Return each line of the entries below verbatim, in the same order, with no changes.

--- start RECORD EXCERPTS ---

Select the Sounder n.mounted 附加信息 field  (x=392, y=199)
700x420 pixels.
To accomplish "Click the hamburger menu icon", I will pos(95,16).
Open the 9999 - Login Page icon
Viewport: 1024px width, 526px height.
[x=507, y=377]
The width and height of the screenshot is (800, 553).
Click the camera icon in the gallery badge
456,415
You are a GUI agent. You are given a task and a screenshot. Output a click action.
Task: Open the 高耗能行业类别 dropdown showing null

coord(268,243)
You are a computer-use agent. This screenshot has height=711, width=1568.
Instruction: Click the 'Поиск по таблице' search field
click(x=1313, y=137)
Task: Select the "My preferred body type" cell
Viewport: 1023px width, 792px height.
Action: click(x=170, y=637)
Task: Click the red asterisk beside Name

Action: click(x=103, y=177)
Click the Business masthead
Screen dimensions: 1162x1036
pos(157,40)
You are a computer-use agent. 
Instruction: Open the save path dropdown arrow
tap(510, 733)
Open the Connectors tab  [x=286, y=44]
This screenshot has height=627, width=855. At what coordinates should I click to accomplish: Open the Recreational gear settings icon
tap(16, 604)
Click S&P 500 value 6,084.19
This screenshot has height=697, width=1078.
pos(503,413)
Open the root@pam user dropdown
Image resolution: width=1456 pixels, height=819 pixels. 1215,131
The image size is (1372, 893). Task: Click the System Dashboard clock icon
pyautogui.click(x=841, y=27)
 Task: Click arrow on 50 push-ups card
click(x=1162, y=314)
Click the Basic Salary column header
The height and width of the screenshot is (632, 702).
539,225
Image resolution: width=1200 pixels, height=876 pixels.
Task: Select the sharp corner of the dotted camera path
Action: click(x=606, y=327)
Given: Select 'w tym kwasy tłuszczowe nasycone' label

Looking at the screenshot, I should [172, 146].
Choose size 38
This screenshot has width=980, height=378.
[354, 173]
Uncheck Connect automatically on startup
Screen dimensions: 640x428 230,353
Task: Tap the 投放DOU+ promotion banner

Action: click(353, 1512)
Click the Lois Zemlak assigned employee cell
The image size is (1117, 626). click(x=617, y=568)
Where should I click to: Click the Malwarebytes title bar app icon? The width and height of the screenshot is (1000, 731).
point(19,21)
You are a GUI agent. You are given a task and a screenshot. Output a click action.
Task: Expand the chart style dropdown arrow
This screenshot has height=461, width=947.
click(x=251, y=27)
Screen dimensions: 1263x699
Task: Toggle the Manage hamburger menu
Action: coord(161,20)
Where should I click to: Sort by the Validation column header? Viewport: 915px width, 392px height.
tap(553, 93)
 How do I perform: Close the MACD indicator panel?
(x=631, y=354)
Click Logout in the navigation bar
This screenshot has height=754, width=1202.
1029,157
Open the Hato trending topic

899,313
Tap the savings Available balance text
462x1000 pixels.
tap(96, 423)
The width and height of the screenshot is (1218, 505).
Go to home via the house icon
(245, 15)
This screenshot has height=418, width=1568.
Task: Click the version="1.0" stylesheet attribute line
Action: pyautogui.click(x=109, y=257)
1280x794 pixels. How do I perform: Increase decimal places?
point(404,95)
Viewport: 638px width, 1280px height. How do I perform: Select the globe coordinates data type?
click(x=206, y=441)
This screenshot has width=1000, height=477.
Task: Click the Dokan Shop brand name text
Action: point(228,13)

--- end RECORD EXCERPTS ---

◆ REPLY TO THE TASK:
Select the Sounder n.mounted 附加信息 field  (x=392, y=199)
700x420 pixels.
To accomplish "Click the hamburger menu icon", I will pos(95,16).
Open the 9999 - Login Page icon
Viewport: 1024px width, 526px height.
[x=507, y=377]
The width and height of the screenshot is (800, 553).
Click the camera icon in the gallery badge
456,415
You are a GUI agent. You are given a task and a screenshot. Output a click action.
Task: Open the 高耗能行业类别 dropdown showing null

coord(268,243)
You are a computer-use agent. This screenshot has height=711, width=1568.
Instruction: Click the 'Поиск по таблице' search field
click(x=1313, y=137)
Task: Select the "My preferred body type" cell
Viewport: 1023px width, 792px height.
Action: click(x=170, y=637)
Task: Click the red asterisk beside Name

Action: click(x=103, y=177)
Click the Business masthead
Screen dimensions: 1162x1036
pos(157,40)
You are a computer-use agent. 
Instruction: Open the save path dropdown arrow
tap(510, 733)
Open the Connectors tab  [x=286, y=44]
This screenshot has height=627, width=855. At what coordinates should I click to accomplish: Open the Recreational gear settings icon
tap(16, 604)
Click S&P 500 value 6,084.19
This screenshot has height=697, width=1078.
pos(503,413)
Open the root@pam user dropdown
Image resolution: width=1456 pixels, height=819 pixels. 1215,131
The image size is (1372, 893). Task: Click the System Dashboard clock icon
pyautogui.click(x=841, y=27)
 Task: Click arrow on 50 push-ups card
click(x=1162, y=314)
Click the Basic Salary column header
The height and width of the screenshot is (632, 702).
539,225
Image resolution: width=1200 pixels, height=876 pixels.
Task: Select the sharp corner of the dotted camera path
Action: click(x=606, y=327)
Given: Select 'w tym kwasy tłuszczowe nasycone' label

Looking at the screenshot, I should [172, 146].
Choose size 38
This screenshot has width=980, height=378.
[354, 173]
Uncheck Connect automatically on startup
Screen dimensions: 640x428 230,353
Task: Tap the 投放DOU+ promotion banner

Action: click(353, 1512)
Click the Lois Zemlak assigned employee cell
The image size is (1117, 626). click(x=617, y=568)
Where should I click to: Click the Malwarebytes title bar app icon? The width and height of the screenshot is (1000, 731).
point(19,21)
You are a GUI agent. You are given a task and a screenshot. Output a click action.
Task: Expand the chart style dropdown arrow
This screenshot has height=461, width=947.
click(x=251, y=27)
Screen dimensions: 1263x699
Task: Toggle the Manage hamburger menu
Action: coord(161,20)
Where should I click to: Sort by the Validation column header? Viewport: 915px width, 392px height.
tap(553, 93)
 How do I perform: Close the MACD indicator panel?
(x=631, y=354)
Click Logout in the navigation bar
This screenshot has height=754, width=1202.
1029,157
Open the Hato trending topic

899,313
Tap the savings Available balance text
462x1000 pixels.
tap(96, 423)
The width and height of the screenshot is (1218, 505).
Go to home via the house icon
(245, 15)
This screenshot has height=418, width=1568.
Task: Click the version="1.0" stylesheet attribute line
Action: pyautogui.click(x=109, y=257)
1280x794 pixels. How do I perform: Increase decimal places?
point(404,95)
Viewport: 638px width, 1280px height. How do I perform: Select the globe coordinates data type?
click(x=206, y=441)
This screenshot has width=1000, height=477.
Task: Click the Dokan Shop brand name text
Action: point(228,13)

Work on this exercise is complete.